Cari lettori di Collinews e del mio blog, rivolgendomi in special modo a tutti i milanesi, oggi sono felice di poter dire che gli orti di zona 6 risorgono a vita nuova. Si sono conclusi, infatti, prima dell’estate i lavori di riqualificazione dei 94 appezzamenti ortivi di via Danusso – De Finetti, in zona Barona a sud della città, che sono stati assegnati ad altrettanti residenti della zona 6. Penso sia un’importante operazione di riqualificazione di un’area periferica con lo scopo, da una parte, di rendere più sicura e viva la zona, dall’altra di dare la possibilità agli anziani di vivere gli spazi della città trovando un luogo di aggregazione sano e sicuro.
I lavori di riqualificazione, effettuati con lo scopo di ripristinare e mantenere le strutture preesistenti e arricchire la dotazione personale e comune degli ortisti sono consistiti nella piantumazione, la sistemazione dei cancelli di accesso all’area ortiva, il rifacimento di tutti i cancelletti di entrata alle singole particelle ortive, la predisposizione di un punto di erogazione dell’acqua per ogni particella ortiva, l’installazione di 5 casette spogliatoio, prefabbricate in legno, attrezzate con sedute e appendiabiti, una pergola autoportante in legno attrezzata con 4 tavoli da picnic comprensivi di sedute, la predisposizione di platee di appoggio in cemento per le casette e la pergola ed, infine, il rifacimento dei vialetti interni all’area ortiva
Gli orti urbani svolgono un’importante funzione sociale.
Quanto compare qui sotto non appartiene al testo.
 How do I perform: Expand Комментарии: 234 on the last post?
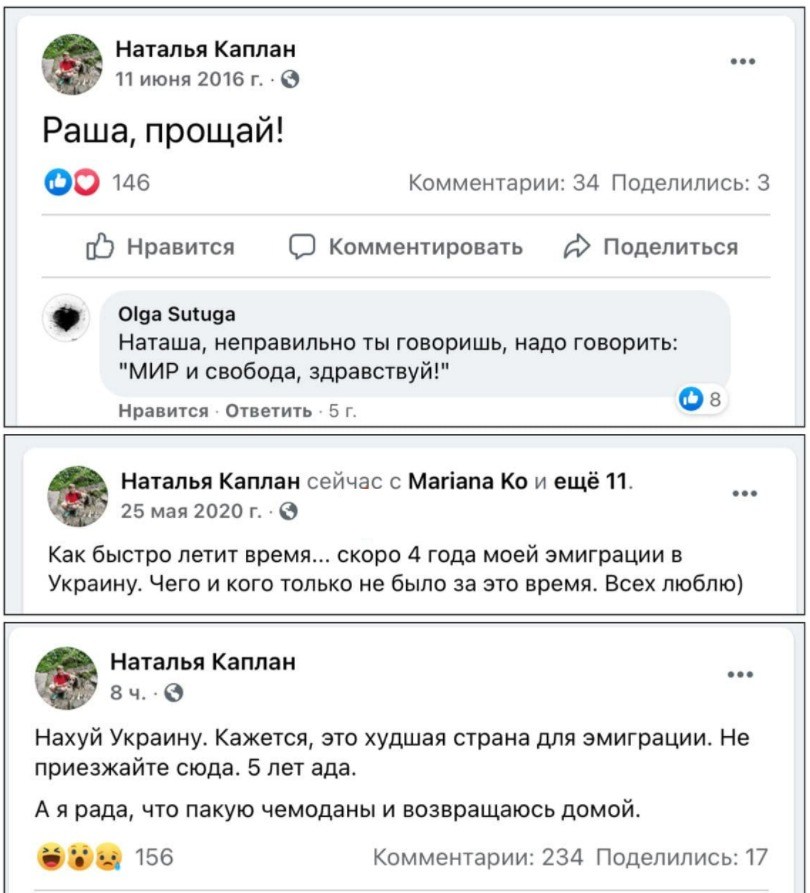point(478,857)
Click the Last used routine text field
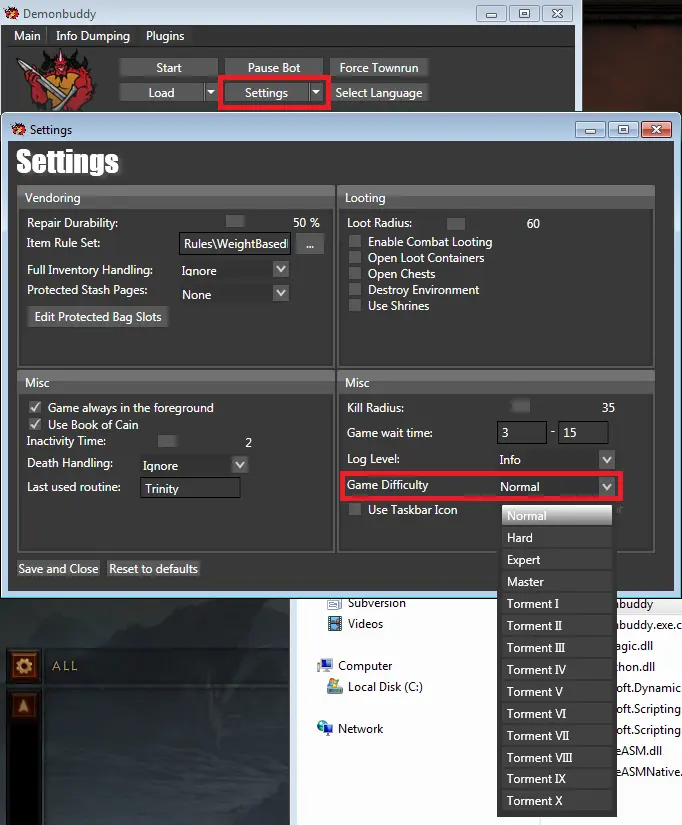Screen dimensions: 682x825 coord(190,489)
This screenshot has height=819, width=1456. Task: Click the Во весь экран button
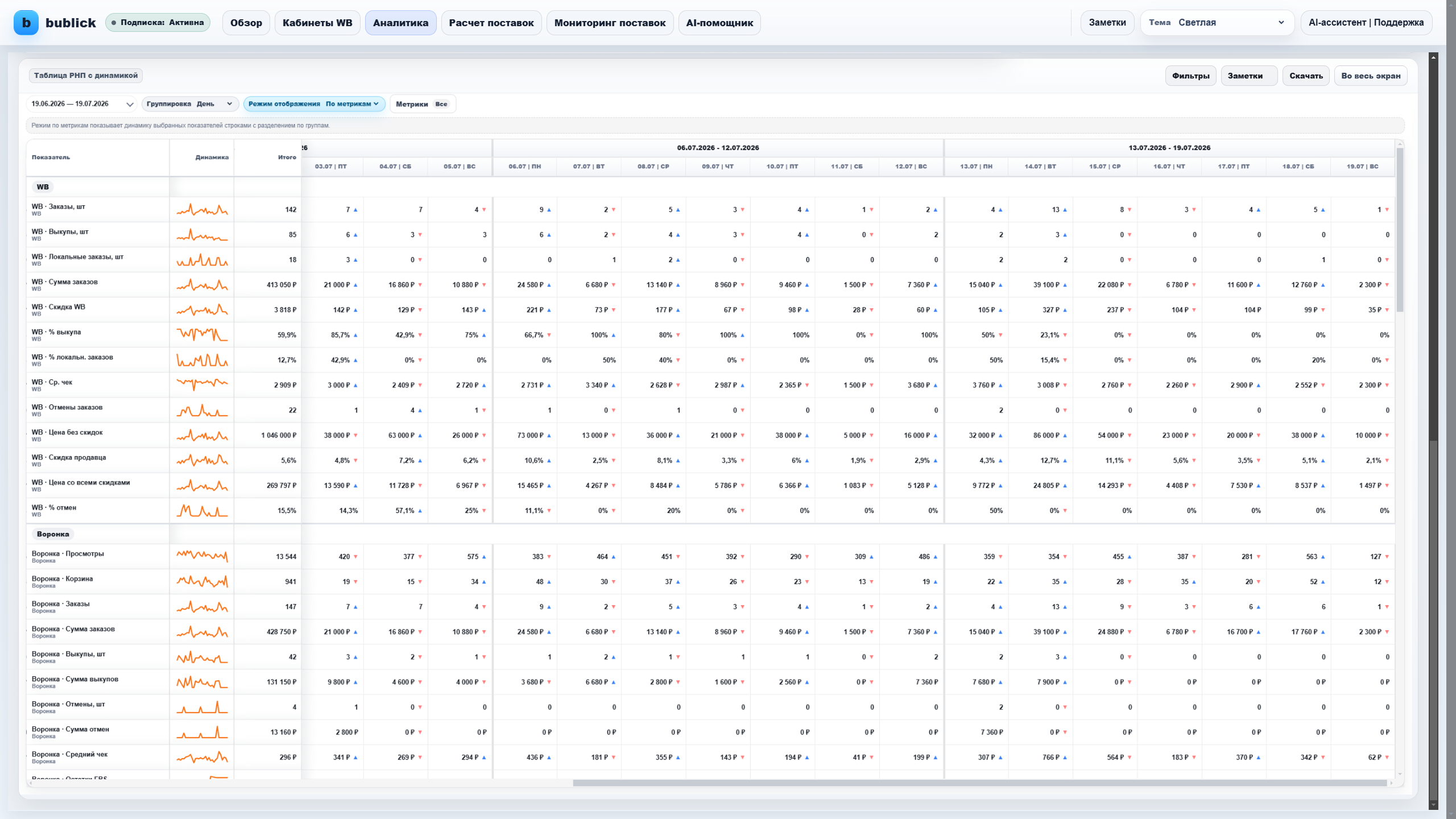pos(1371,76)

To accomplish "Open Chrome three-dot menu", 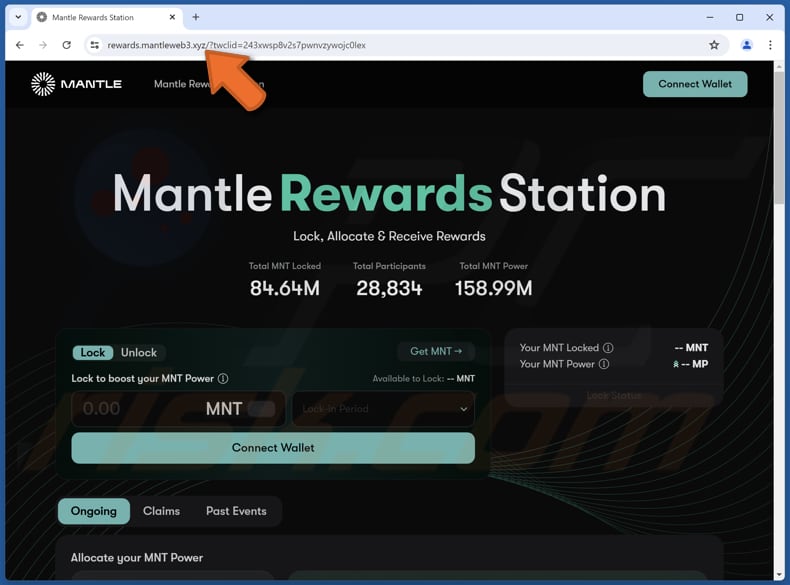I will click(x=770, y=45).
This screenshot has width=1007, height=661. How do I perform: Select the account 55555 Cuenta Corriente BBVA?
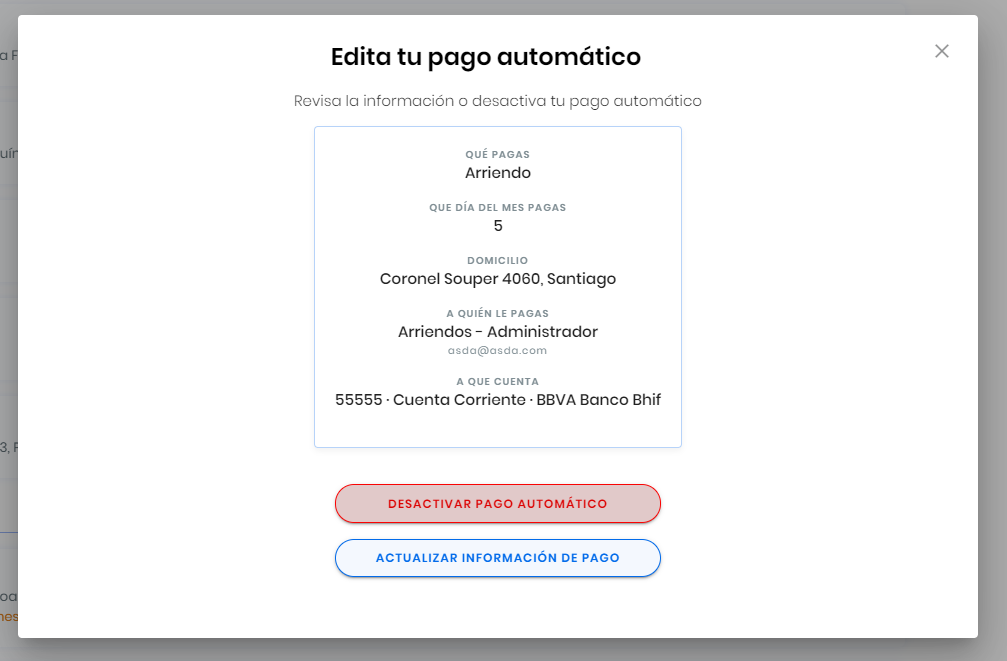pyautogui.click(x=497, y=399)
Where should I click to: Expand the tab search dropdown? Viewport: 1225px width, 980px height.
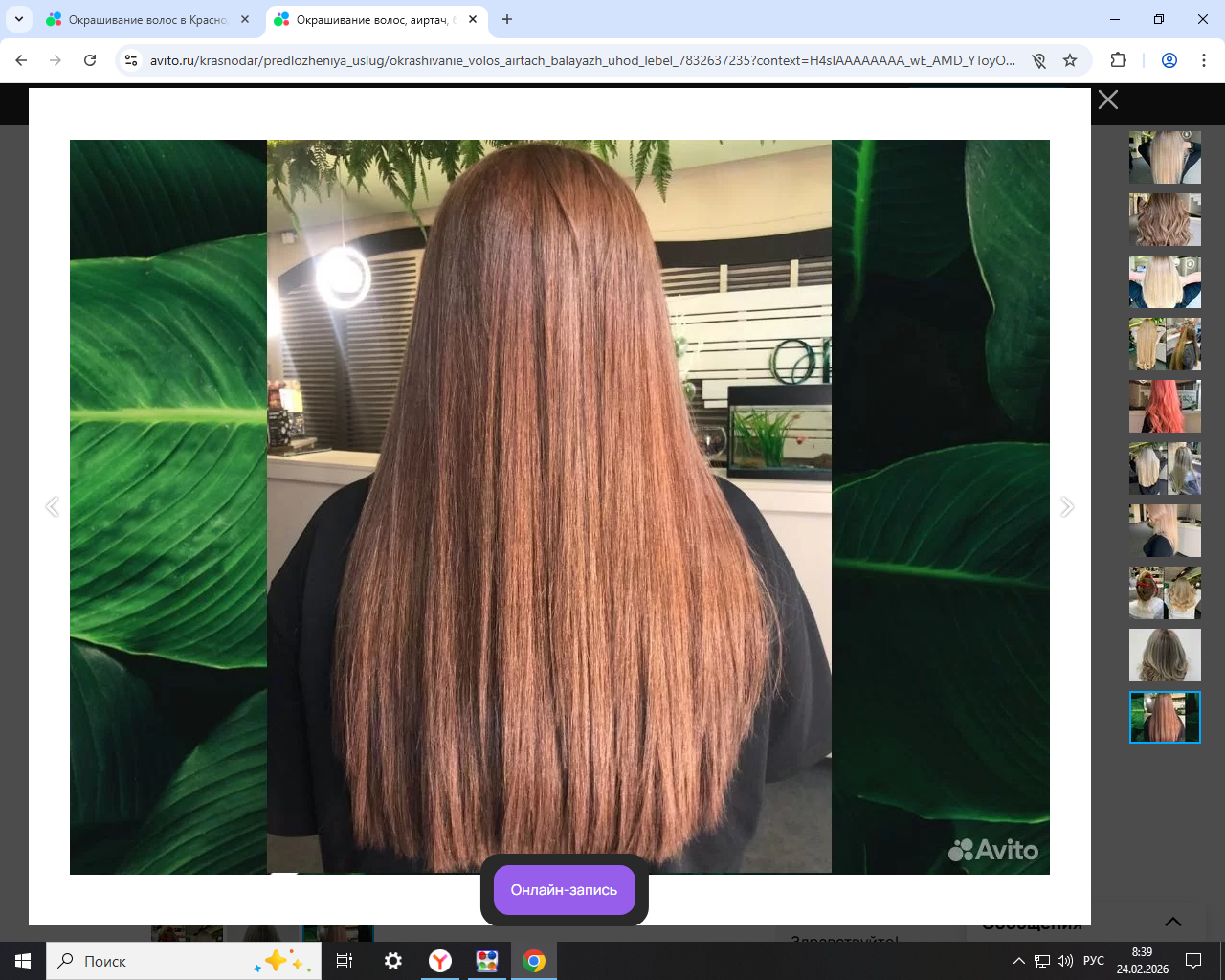point(18,19)
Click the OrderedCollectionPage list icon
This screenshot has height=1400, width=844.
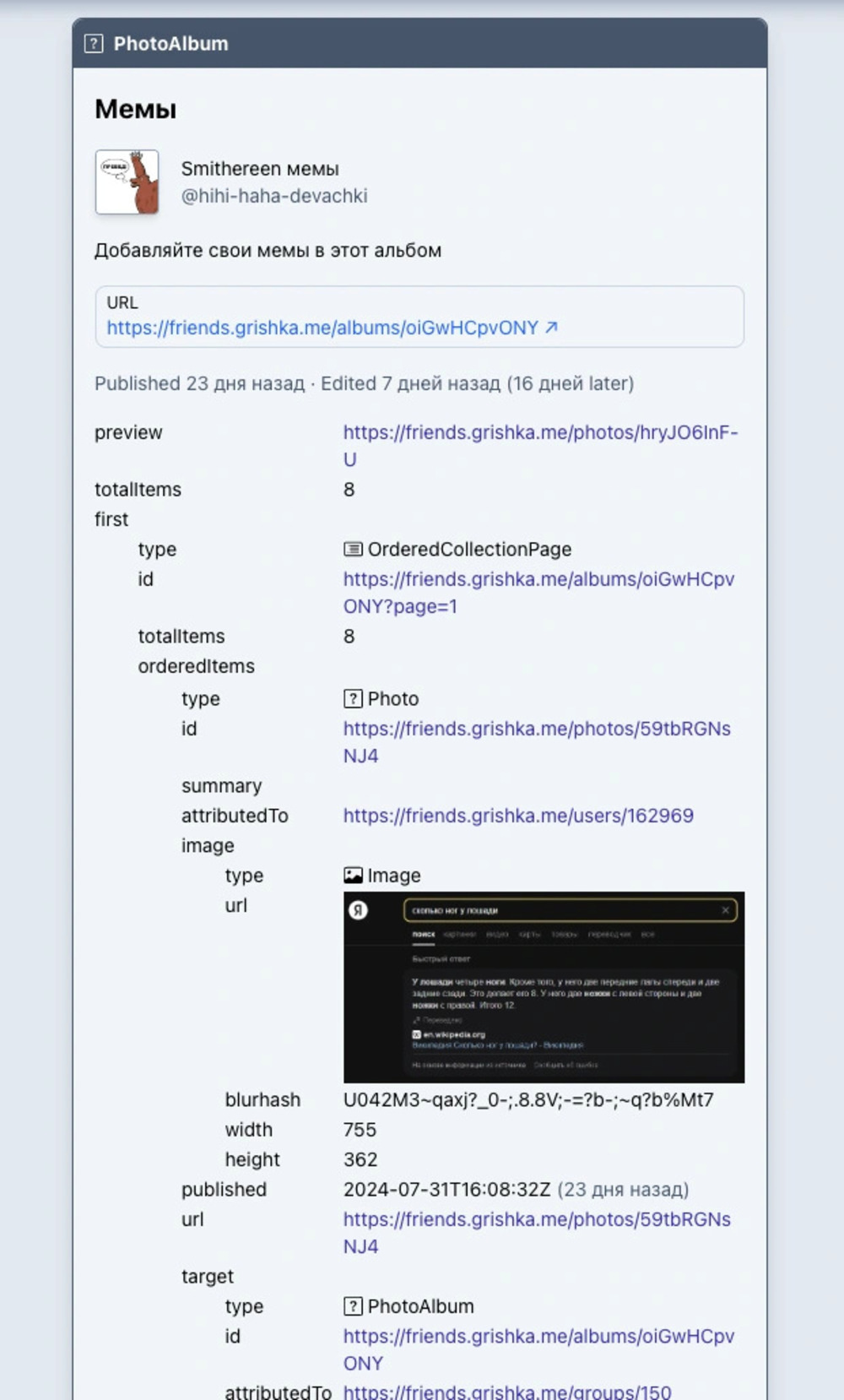(x=353, y=550)
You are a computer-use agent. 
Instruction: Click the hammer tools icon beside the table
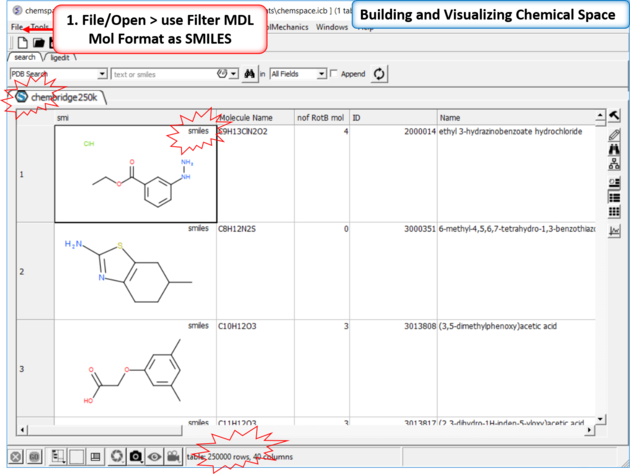coord(615,116)
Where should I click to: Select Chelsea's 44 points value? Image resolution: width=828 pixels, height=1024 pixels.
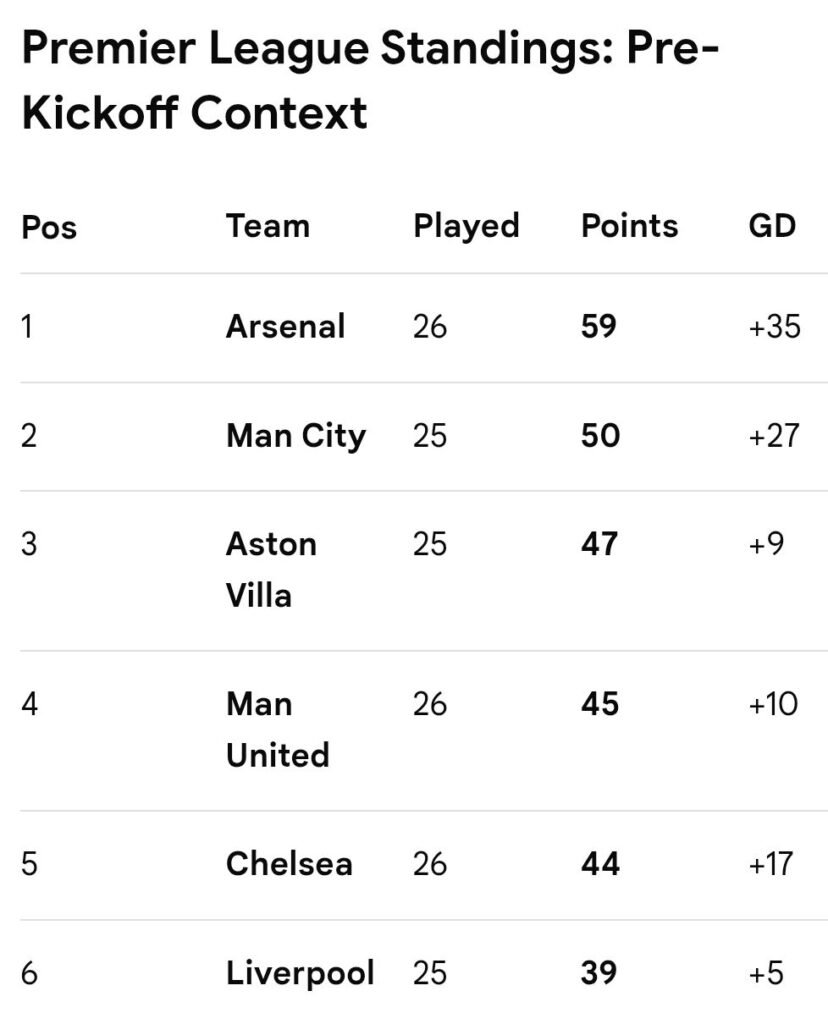600,863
Destinati, per lo più, alla popolazione anziana della città o a chi vive una situazione di disagio, gli orti danno la possibilità a chi li coltiva di sentirsi utile, socializzare con gli altri ortisti e quindi sentirsi meno soli. Non solo, in un periodo di crisi economica l’orto aiuta anche a rimettere in sesto i piccoli bilanci familiari di anziani che faticano ad arrivare a fine mese. In tutta la città di Milano si contano 430 orti comunali grandi in media 45/60 mq e che occupano 27.673 mq di terreno. Per la conduzione dell’orto viene richiesto un canone minimo (mediamente intorno ai 100 euro annui per ciascun appezzamento) cui si aggiunge un deposito cauzionale di eguale importo.